> **Your assignment**
Judge each statement against the pipeline architecture text below, answering yes or no and quoting the deciding words. 1. The pre-signed S3 URL stays valid for 300 seconds. 2. The file travels from the browser to S3 through a server. 3. The S3 bucket encrypts stored data with AES-128.

> **Passage to read**
• • • • • • •
Contents
Section 01
Full Pipeline Architecture
Documents uploaded by advisors flow through an 8-step pipeline that ensures PII is stripped before any AI sees the content:
flowchart TD
subgraph CLIENT["Browser - Client-Side"]
A1["Advisor selects document\n(image/PDF)"]
A2["Browser upload client\n(direct-to-S3)"]
end
subgraph EDGE1["Supabase Edge Function\n(analyze-strategy)"]
B1["get_upload_url action\nGenerates pre-signed S3 URL\n300-second TTL"]
end
subgraph AWS["AWS Infrastructure"]
C1["S3 Bucket\nBlockPublicAccess\nAES-256 at rest"]
C2["Lambda Function\n(stateless)\nAWS Textract OCR\n→ Raw text extraction"]
end
subgraph EDGE2["Supabase Edge Function\n(extract-liabilities / extract-fees)"]
D1["Invoke processor\nTriggers Lambda"]
D2["Receives sanitized text\nfrom Lambda"]
D3["Gemini 2.5 Flash\nStructured extraction\n(JSON schema enforcement)"]
D4["Usage tracking\n→ Privacy Guardrail audit write"]
end
subgraph GUARDRAIL["Privacy Guardrail Layer"]
G1["Text pattern scan\n6 PII pattern types"]
G2["Object key redaction\n10+ sensitive keys"]
G3["Audit write\nDouble-sanitize before store"]
end
subgraph DB["Supabase PostgreSQL"]
E1["AI audit log\n(sanitized payloads)"]
E2["Usage metrics\n(token counts, costs)"]
end
A1 -->|"1. Request upload URL"| B1
B1 -->|"2. Return signed URL + object key"| A2
A2 -->|"3. PUT file directly to S3\n(browser to S3, no server)"| C1
C1 -->|"4. Lambda triggered"| C2
D1 -->|"5. Edge invokes Lambda"| C2
C2 -->|"6. Returns OCR text"| D2
D2 -->|"7. Text sent to Gemini"| D3
D3 -->|"8. Structured JSON returned"| CLIENT
D4 --> GUARDRAIL
GUARDRAIL --> E1
D4 --> E2
style CLIENT fill:#1e293b,stroke:#3b82f6,color:#e2e8f0
style AWS fill:#0f172a,stroke:#f59e0b,color:#e2e8f0
style EDGE1 fill:#1e293b,stroke:#22c55e,color:#e2e8f0
style EDGE2 fill:#1e293b,stroke:#22c55e,color:#e2e8f0
style GUARDRAIL fill:#1e293b,stroke:#ef4444,color:#e2e8f0
style DB fill:#0f172a,stroke:#8b5cf6,color:#e2e8f0
Section 02
Step-by-Step Data Flow
Upload Request (Browser → Edge)
• • • • • • •
> **Data excerpt**
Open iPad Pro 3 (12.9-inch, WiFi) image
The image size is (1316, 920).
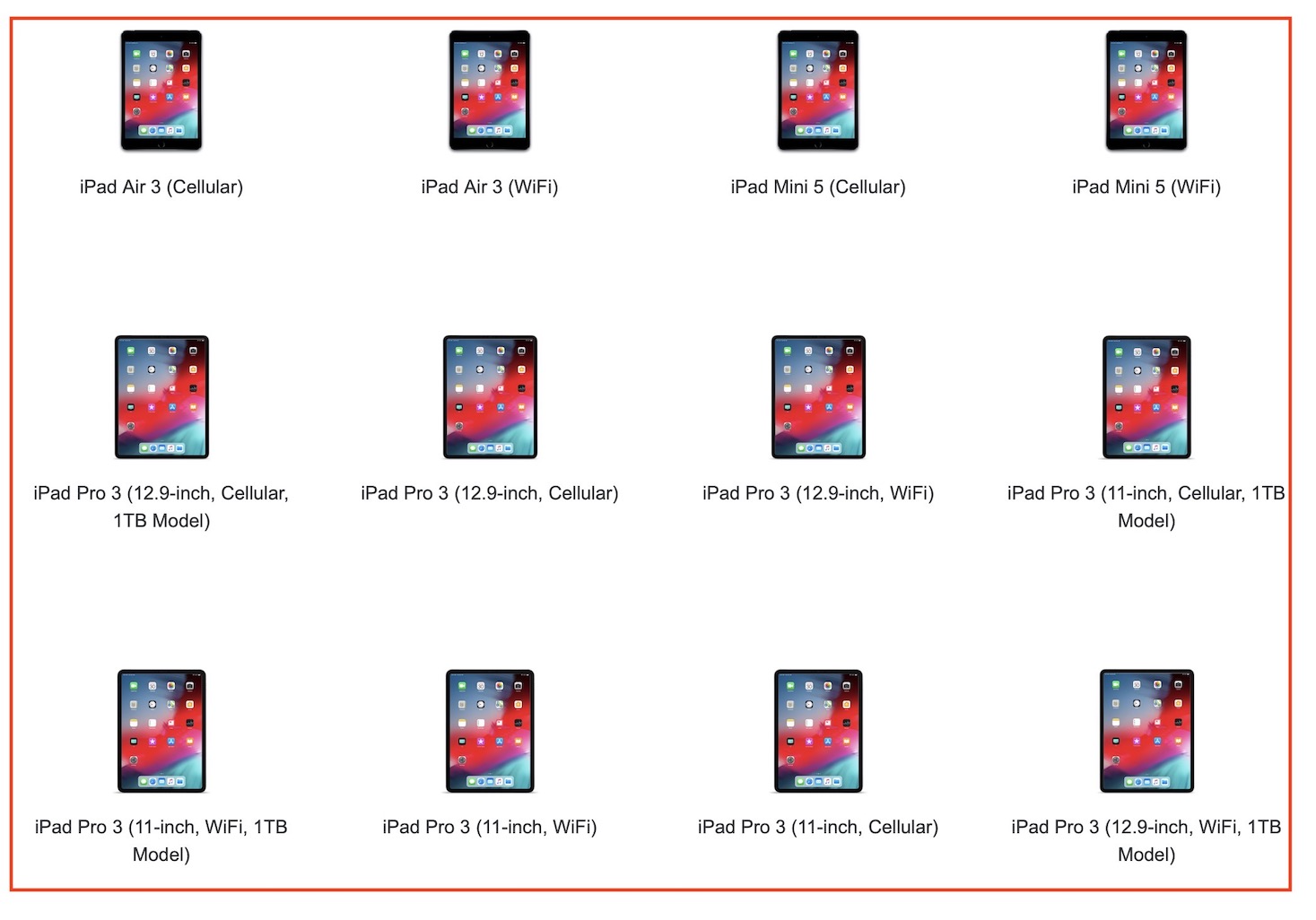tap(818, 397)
• • • • • • •
> **Exercise output**
1. Yes: "300-second TTL"
2. No: "browser to S3, no server"
3. No: "AES-256 at rest"